Il 22 febbraio del 1981 scomparve a Palmi la studentessa fiorentina Rossella Casini, vittima innocente di mafia. Oggi in Borgo La Croce si terrà la cerimonia di scoprimento della lapide in sua memoria, seguita dal seminario "In dialogo ed analisi su donne e mafie"

Rossella Casini. Credits: Archivio dell’Università di Firenze

Nata e cresciuta a Firenze, Rossella aveva solo 25 anni quando scomparve a Palmi, in Calabria, nel febbraio del 1981. Iscritta alla facoltà di psicologia, nel 1978 la giovane di Borgo La Croce si fidanzò con Francesco Frisina, studente di economia originario di Palmi, in provincia di Reggio Calabria.

Il 4 luglio 1979 due sicari uccidono il padre di Francesco, Domenico Frisina, e poco tempo dopo lo stesso Francesco viene ferito in un agguato. Rossella fa trasferire Francesco a Firenze per curare la sua ferita e viene a conoscenza della verità: la famiglia del suo fidanzato è affiliata alla 'ndrangheta, coinvolta nella guerra tra i clan Condello e Gallico di Palmi. 

La ragazza convince Francesco a rompere il silenzio, raccontando lei stessa al sostituto procuratore di Firenze Francesco Fleury tutto quello che sa a proposito delle famiglie. Fleury trasferisce gli atti alla procura di Palmi. Nel frattempo Francesco ritratta, convinto dal cognato e anche Rossella, per amore del fidanzato, firma una dichiarazione in cui nega quello che aveva riferito ai magistrati.
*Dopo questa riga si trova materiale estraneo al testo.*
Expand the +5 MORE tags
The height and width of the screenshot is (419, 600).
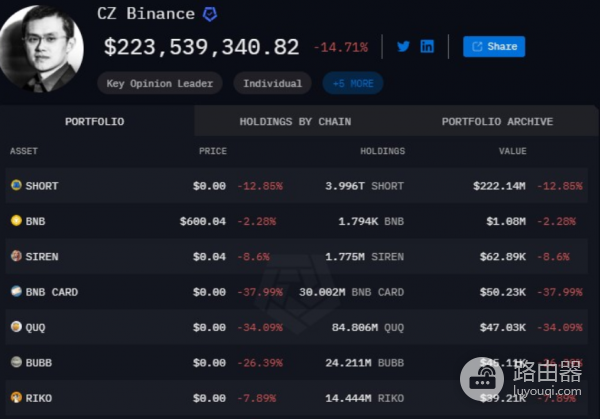point(352,83)
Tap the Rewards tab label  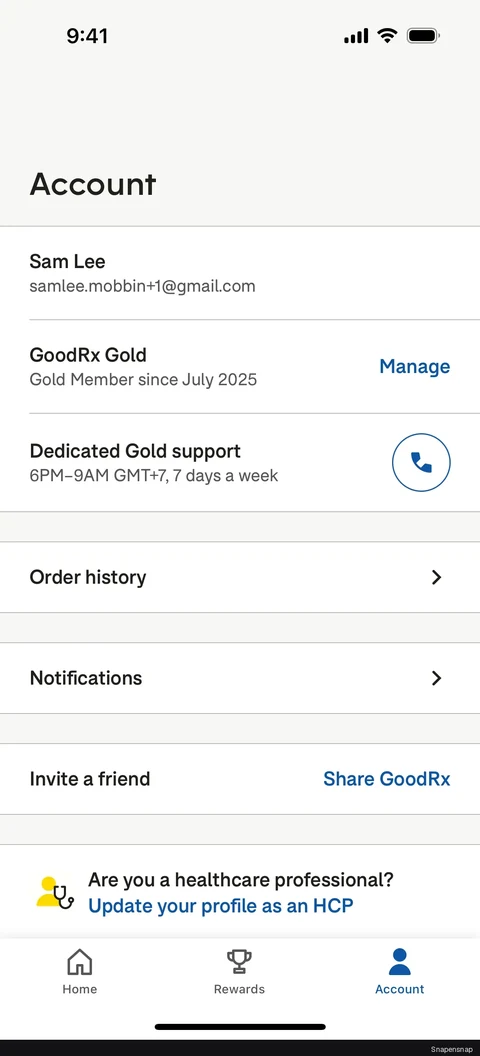pyautogui.click(x=239, y=989)
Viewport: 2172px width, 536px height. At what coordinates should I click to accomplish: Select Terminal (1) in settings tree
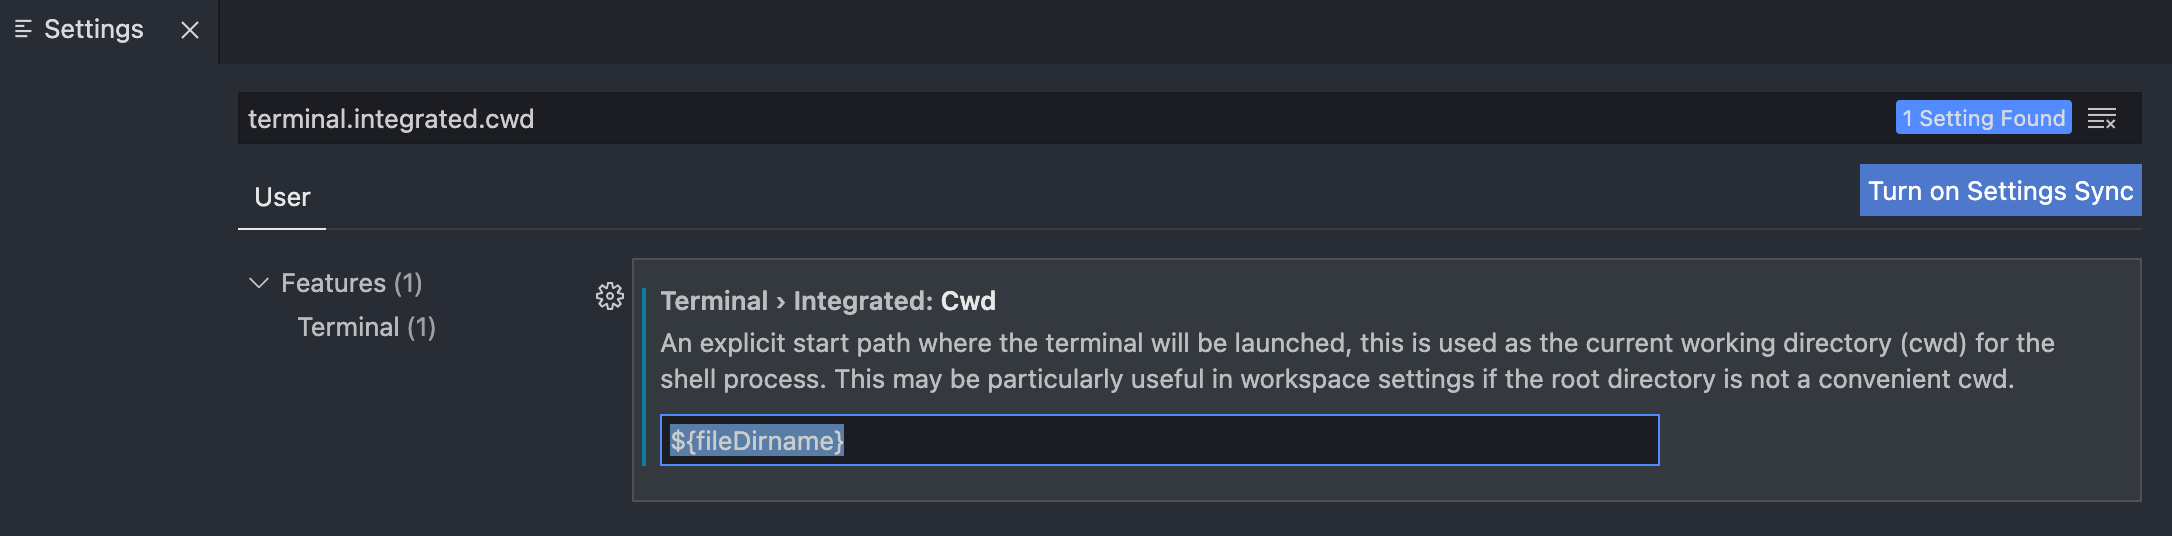coord(366,327)

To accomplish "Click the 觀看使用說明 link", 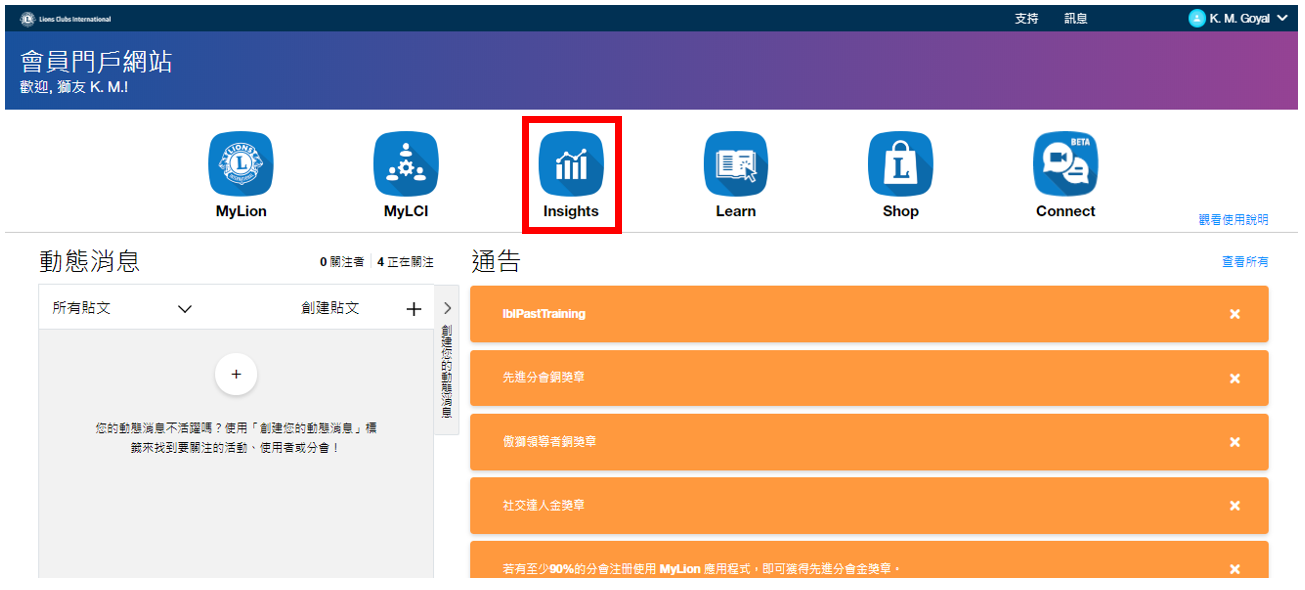I will coord(1233,220).
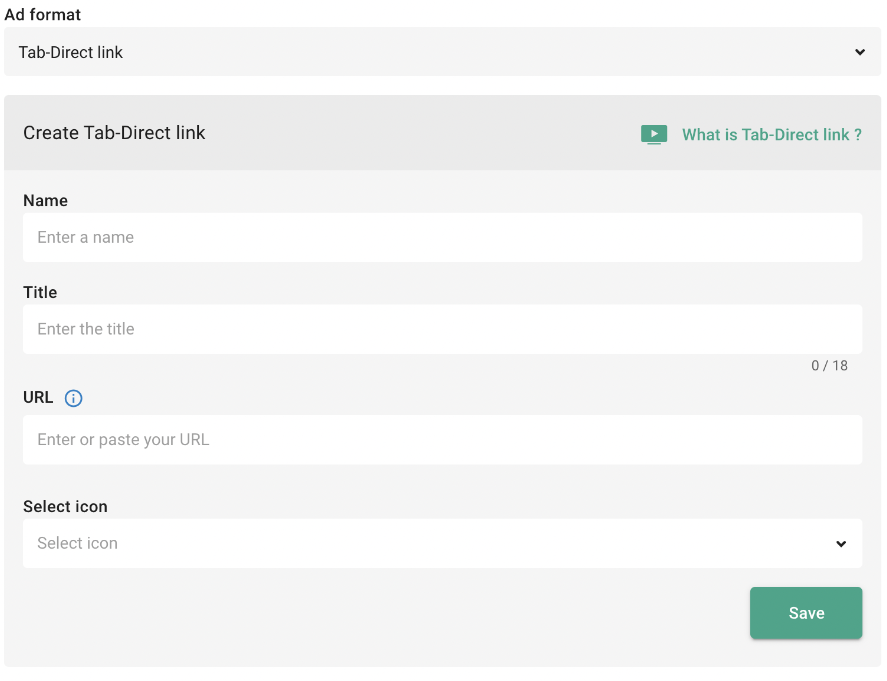
Task: Click the URL field label
Action: (x=38, y=397)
A pochi giorni dall’inizio del processo al suo fidanzato, Rossella va a trovare Francesco nel carcere di Palmi, decisa a non abbandonarlo. Domenica 22 febbraio 1981 contatta il padre per avvertirlo del suo rientro a casa: ma a Firenze non tornerà mai. La tragica scomparsa di Rossella costa la vita a sua madre, morta qualche anno dopo per il troppo dolore, mentre suo padre non smetterà mai di cercarla. 

Tredici anni più tardi il pentito Vincenzo Lo Vecchio svela l'omicidio di Rossella, accusando Domenico Gallico e Pietro Managò di aver agito su mandato di Concetta Frisina, la sorella di Francesco. La ragazza fu uccisa, fatta a pezzi e gettata in mare. Francesco Frisina venne risparmiato dalla ferocia familiare accettando la sentenza della cosca, mentre Rossella, “la straniera” che l’aveva spinto a fidarsi dello Stato, pagò anche per lui.
Il processo si trascinerà dal 1997 fino al 2006 ma Loredano Casini, padre di Rossella, non ne vedrà la fine: morirà prima della sentenza che assolverà gli imputati. 
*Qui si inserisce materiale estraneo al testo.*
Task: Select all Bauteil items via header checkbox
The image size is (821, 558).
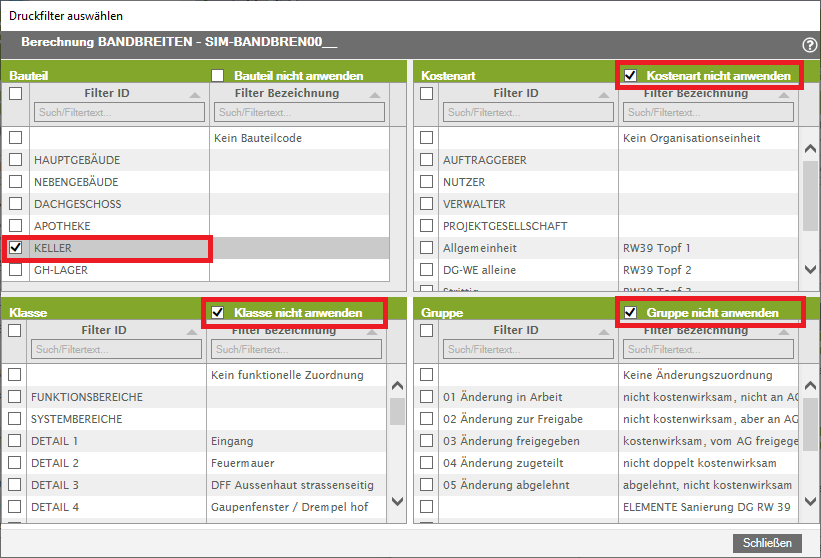Action: coord(16,93)
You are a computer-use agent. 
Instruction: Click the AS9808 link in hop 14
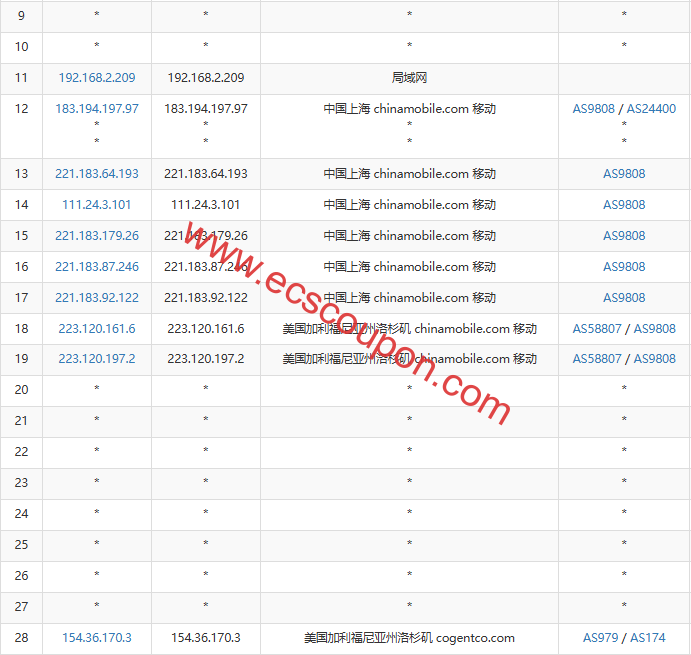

Oggi alle 12 in Borgo La Croce si terrà la cerimonia di scoprimento della lapide in sua memoria, seguita dal seminario “In dialogo ed analisi su donne e mafie”. Alle 15 presso la Biblioteca delle Oblate si svolgerà il seminario “In dialogo ed analisi su donne e mafie: una via per il futuro”, coordinato da Andrea Bigalli.